## PROBLEM
Starting at the line with "Click the Pippit logo", set down each line of the entries below through the last one, exactly as it stands.

## MATERIAL PROVIDED

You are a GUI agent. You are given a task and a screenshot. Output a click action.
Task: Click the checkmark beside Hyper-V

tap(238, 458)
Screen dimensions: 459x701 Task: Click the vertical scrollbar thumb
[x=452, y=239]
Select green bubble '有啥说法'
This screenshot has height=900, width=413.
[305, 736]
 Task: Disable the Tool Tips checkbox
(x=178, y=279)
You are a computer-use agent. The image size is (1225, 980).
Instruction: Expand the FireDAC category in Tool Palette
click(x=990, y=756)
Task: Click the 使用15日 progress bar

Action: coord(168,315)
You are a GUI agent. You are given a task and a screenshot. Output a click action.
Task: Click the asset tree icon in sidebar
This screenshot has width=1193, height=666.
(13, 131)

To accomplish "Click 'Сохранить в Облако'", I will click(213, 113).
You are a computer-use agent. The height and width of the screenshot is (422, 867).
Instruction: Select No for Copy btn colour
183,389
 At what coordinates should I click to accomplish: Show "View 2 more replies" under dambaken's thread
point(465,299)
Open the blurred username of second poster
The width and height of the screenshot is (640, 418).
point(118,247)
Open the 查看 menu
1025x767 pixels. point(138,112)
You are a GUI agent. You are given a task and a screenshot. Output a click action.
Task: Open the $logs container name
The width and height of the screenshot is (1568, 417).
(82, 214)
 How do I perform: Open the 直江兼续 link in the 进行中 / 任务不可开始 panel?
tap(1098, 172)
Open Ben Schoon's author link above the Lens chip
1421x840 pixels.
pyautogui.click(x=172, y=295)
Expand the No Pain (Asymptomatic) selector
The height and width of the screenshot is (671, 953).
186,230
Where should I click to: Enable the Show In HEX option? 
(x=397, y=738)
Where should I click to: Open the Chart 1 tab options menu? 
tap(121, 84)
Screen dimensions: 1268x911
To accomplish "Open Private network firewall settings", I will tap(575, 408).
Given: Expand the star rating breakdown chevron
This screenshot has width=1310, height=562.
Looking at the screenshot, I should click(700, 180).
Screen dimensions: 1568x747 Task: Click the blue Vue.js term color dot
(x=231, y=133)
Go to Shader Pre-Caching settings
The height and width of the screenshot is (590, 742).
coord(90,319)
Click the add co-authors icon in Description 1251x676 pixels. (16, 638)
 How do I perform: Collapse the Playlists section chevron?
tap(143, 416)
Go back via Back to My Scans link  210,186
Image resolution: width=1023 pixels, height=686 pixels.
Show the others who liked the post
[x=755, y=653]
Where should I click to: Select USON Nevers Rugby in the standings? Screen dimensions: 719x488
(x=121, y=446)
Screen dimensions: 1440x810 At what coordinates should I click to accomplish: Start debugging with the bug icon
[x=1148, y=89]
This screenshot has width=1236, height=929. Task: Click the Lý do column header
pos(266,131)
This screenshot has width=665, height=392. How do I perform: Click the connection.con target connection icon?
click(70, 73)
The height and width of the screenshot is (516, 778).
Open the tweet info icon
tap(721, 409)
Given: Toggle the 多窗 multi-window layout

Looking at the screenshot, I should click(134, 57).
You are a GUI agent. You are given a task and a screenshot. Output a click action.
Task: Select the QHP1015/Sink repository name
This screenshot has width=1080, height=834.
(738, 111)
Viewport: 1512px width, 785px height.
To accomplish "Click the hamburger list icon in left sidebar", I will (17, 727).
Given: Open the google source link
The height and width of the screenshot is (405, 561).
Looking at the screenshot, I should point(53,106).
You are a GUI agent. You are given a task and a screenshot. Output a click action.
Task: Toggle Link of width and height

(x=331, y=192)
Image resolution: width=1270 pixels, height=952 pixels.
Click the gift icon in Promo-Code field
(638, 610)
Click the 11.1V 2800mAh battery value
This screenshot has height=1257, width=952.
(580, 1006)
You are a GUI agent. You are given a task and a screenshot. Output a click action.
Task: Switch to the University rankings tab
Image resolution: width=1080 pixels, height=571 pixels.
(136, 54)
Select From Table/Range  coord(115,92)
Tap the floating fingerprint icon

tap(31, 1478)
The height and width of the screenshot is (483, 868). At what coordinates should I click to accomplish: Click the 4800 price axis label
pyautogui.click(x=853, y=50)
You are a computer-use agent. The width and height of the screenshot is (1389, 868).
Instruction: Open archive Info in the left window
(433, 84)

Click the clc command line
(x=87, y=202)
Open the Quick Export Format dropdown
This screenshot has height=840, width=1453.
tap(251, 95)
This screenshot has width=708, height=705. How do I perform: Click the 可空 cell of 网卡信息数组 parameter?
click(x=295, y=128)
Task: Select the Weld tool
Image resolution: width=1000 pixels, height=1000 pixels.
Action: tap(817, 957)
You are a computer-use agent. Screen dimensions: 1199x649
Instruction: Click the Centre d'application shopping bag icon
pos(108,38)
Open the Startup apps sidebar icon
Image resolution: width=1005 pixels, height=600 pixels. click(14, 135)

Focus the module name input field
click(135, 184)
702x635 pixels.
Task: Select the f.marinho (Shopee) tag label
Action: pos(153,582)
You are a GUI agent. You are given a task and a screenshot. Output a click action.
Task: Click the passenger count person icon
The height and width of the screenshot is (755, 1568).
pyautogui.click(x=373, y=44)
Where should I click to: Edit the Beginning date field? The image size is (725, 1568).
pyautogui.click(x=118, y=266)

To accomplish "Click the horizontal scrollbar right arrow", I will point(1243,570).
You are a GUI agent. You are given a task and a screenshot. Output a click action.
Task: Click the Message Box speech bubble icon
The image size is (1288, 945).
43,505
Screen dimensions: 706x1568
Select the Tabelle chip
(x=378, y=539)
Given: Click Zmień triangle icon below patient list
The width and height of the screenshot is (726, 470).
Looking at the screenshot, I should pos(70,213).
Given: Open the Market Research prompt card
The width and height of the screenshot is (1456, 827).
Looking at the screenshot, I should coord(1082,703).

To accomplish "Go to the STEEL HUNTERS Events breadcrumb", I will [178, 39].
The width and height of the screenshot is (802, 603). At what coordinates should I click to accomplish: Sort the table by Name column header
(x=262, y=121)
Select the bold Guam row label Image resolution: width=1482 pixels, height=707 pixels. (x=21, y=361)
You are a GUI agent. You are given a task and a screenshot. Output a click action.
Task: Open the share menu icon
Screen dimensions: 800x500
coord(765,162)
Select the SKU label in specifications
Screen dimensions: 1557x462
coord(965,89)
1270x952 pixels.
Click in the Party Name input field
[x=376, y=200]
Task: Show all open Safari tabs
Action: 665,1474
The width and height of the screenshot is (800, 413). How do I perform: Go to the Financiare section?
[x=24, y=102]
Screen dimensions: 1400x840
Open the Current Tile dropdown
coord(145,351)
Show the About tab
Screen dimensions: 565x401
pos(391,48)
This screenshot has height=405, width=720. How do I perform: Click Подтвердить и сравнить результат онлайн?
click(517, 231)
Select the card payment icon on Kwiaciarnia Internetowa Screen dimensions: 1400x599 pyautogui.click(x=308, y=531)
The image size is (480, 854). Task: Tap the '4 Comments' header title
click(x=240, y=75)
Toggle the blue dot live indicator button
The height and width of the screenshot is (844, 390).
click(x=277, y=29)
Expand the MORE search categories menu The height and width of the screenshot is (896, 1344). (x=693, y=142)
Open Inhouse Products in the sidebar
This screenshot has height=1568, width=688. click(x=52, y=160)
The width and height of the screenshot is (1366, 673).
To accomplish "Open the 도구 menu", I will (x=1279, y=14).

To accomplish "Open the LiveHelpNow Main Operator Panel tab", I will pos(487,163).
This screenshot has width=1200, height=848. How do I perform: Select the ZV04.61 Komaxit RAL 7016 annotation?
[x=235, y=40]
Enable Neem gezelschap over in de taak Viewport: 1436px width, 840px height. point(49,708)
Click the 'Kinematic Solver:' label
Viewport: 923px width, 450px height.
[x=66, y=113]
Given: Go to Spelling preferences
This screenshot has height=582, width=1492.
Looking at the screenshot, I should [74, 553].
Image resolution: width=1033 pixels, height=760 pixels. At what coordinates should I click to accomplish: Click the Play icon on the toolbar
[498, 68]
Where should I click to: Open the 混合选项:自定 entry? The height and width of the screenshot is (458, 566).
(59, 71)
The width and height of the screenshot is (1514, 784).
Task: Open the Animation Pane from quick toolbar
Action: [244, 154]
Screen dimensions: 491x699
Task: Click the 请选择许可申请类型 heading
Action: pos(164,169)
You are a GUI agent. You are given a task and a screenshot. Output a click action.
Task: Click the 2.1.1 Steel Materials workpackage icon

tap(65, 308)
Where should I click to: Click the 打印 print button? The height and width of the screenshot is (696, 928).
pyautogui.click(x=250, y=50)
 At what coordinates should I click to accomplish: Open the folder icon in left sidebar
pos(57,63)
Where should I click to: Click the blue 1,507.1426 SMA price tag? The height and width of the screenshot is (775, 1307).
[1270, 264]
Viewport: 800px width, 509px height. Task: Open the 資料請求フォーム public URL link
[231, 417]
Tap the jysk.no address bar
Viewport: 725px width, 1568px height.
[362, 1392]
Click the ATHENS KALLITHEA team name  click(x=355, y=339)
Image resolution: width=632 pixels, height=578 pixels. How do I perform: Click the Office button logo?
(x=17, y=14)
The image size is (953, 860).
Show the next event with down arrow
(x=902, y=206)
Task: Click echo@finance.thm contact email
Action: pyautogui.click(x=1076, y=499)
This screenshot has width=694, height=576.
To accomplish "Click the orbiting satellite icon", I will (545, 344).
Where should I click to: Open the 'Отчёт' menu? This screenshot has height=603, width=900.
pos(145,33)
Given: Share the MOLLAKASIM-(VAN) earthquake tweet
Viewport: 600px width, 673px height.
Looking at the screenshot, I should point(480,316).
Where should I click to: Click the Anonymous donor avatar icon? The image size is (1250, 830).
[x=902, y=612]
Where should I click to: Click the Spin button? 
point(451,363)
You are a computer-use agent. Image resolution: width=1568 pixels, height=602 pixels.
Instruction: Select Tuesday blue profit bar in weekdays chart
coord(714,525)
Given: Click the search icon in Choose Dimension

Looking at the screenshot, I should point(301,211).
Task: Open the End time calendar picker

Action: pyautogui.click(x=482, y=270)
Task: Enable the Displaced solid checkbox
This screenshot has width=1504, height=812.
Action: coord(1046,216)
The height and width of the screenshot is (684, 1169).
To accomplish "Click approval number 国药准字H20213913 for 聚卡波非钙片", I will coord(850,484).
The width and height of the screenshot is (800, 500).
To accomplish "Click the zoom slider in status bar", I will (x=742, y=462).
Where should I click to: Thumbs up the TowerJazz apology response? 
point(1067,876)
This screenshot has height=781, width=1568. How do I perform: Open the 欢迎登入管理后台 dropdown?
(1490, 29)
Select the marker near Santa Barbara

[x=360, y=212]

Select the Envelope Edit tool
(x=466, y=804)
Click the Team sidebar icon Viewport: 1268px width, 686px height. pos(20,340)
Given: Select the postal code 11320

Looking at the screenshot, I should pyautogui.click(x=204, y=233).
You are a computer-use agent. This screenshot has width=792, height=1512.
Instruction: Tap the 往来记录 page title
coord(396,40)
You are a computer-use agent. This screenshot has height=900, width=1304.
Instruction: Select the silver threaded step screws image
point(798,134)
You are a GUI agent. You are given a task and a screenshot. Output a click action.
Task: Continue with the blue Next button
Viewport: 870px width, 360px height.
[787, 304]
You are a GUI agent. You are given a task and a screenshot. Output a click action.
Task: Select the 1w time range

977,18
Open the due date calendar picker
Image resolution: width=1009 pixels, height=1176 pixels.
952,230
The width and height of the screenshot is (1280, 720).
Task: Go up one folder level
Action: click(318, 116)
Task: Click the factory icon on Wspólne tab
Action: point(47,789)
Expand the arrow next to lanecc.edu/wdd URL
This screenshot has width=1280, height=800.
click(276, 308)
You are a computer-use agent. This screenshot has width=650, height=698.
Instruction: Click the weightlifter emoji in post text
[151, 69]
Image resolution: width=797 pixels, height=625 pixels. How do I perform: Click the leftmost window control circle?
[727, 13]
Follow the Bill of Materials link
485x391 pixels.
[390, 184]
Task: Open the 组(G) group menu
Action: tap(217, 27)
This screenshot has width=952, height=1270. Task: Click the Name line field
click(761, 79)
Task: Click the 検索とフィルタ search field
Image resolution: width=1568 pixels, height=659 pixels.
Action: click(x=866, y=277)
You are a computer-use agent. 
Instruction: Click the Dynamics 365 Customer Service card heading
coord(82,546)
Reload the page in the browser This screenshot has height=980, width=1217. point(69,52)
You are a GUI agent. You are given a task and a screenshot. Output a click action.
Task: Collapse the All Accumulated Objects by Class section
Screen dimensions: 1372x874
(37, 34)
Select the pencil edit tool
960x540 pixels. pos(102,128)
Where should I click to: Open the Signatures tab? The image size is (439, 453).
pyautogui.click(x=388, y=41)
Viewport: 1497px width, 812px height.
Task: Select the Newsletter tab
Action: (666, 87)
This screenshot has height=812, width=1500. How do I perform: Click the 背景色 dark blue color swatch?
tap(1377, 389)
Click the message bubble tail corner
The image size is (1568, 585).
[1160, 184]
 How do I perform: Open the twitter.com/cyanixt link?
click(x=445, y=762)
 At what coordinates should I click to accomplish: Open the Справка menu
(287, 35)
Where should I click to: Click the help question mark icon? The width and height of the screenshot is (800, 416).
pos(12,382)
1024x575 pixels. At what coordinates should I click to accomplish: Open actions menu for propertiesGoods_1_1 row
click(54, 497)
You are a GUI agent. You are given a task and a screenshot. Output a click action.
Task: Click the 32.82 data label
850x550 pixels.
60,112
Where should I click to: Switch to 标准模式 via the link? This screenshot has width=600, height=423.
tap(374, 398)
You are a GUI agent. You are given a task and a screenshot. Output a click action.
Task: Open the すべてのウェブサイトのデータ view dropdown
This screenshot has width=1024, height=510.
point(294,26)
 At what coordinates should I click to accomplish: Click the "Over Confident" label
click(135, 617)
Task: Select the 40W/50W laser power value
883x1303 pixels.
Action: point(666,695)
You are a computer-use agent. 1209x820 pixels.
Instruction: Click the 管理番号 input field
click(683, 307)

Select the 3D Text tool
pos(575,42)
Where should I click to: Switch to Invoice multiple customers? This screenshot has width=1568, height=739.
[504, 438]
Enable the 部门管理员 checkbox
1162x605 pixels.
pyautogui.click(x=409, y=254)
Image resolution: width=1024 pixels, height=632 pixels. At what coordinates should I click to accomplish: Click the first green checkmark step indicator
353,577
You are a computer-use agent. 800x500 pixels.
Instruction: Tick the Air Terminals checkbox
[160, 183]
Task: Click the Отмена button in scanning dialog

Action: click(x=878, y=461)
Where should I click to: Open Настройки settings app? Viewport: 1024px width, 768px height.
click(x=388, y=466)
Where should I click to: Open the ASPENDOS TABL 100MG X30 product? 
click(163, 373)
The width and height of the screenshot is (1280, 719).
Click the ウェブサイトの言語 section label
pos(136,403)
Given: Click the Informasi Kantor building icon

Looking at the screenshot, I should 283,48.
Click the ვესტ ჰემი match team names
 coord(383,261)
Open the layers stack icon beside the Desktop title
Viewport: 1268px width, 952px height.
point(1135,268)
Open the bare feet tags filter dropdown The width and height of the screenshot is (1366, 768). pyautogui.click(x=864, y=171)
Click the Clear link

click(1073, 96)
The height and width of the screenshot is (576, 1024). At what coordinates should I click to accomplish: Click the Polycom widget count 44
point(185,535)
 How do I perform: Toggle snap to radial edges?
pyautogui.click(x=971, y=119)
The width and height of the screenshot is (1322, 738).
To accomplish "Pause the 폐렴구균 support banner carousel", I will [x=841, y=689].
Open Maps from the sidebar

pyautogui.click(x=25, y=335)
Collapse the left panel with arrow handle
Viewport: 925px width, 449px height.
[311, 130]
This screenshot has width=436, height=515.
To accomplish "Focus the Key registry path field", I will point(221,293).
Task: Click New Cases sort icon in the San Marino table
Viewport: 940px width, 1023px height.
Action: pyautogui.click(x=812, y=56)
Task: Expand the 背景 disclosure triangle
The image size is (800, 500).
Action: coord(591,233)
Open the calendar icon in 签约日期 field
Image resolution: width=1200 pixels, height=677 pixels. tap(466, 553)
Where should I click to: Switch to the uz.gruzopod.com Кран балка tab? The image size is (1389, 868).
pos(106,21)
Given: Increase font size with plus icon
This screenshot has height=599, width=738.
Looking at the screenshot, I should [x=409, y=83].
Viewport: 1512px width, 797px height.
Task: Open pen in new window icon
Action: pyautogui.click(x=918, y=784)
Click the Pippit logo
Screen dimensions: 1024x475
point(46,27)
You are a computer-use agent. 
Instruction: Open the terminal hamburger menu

## REPLY TO THE EXERCISE
Click the Pippit logo
Screen dimensions: 1024x475
point(46,27)
You are a computer-use agent. 
Instruction: Open the terminal hamburger menu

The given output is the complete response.